» Your goal
Copy out each line of the data below in which "computer" appears.

» Source material
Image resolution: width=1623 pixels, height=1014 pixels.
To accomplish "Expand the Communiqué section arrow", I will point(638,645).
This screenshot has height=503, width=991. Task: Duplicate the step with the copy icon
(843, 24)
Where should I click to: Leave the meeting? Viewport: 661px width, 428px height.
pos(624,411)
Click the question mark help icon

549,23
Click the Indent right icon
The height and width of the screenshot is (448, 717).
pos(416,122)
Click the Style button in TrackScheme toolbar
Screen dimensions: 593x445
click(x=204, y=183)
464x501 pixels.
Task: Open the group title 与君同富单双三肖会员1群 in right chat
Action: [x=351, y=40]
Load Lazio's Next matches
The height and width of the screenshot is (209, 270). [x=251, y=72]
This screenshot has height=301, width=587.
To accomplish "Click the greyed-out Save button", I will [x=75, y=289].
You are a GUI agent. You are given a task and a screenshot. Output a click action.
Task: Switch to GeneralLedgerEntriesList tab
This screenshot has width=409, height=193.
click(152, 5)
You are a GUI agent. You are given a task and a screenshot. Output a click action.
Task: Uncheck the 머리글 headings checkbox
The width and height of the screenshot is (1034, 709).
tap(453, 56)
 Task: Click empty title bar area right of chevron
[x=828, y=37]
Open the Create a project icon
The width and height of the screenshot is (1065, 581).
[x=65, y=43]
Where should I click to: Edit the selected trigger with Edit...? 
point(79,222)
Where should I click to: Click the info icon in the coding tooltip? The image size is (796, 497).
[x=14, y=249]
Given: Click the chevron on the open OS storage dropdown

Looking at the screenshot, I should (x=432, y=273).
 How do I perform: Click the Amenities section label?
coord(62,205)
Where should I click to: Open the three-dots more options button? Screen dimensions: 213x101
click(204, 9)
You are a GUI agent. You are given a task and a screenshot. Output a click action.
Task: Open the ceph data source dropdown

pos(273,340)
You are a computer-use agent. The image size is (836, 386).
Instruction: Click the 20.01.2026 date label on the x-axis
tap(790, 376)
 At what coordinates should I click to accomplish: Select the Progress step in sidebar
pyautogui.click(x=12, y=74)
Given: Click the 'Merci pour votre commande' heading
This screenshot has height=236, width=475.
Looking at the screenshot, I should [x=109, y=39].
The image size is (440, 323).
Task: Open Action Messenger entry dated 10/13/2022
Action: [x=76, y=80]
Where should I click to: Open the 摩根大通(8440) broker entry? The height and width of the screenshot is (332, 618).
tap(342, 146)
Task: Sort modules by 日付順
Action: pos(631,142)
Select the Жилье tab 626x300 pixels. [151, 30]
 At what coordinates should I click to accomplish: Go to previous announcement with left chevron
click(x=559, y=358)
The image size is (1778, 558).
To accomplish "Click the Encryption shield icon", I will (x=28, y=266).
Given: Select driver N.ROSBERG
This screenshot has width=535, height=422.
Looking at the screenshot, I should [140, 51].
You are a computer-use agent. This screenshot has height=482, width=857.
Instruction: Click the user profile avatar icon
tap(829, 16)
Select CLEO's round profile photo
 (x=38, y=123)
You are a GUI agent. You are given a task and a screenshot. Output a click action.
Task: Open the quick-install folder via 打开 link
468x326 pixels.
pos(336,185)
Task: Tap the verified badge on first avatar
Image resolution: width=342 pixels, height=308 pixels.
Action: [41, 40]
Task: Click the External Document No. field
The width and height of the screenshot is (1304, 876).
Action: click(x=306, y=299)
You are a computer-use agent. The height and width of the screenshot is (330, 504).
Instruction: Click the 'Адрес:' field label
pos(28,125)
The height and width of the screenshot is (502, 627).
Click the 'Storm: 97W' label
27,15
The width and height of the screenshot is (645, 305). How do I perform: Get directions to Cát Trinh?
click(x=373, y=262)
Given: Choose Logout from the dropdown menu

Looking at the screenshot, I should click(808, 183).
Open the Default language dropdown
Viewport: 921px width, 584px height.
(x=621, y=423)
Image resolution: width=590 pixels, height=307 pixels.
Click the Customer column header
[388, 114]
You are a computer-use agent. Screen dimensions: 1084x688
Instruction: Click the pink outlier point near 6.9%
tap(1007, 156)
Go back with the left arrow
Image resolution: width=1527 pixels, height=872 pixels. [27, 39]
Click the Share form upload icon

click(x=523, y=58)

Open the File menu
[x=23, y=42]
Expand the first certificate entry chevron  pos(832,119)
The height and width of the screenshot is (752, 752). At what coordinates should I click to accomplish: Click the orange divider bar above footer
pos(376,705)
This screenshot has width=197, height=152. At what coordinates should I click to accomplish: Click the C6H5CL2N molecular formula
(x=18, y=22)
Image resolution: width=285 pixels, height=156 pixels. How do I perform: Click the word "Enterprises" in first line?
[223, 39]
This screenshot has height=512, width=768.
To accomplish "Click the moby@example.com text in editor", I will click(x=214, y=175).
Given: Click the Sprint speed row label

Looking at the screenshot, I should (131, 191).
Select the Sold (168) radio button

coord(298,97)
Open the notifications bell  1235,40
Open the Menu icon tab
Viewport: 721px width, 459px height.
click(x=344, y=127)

» Task output
You are a computer-use agent. The image size is (836, 386).
You are a computer-use agent. This screenshot has height=482, width=857.
You are a computer-use agent. The height and width of the screenshot is (330, 504).
You are a computer-use agent. Screen dimensions: 1084x688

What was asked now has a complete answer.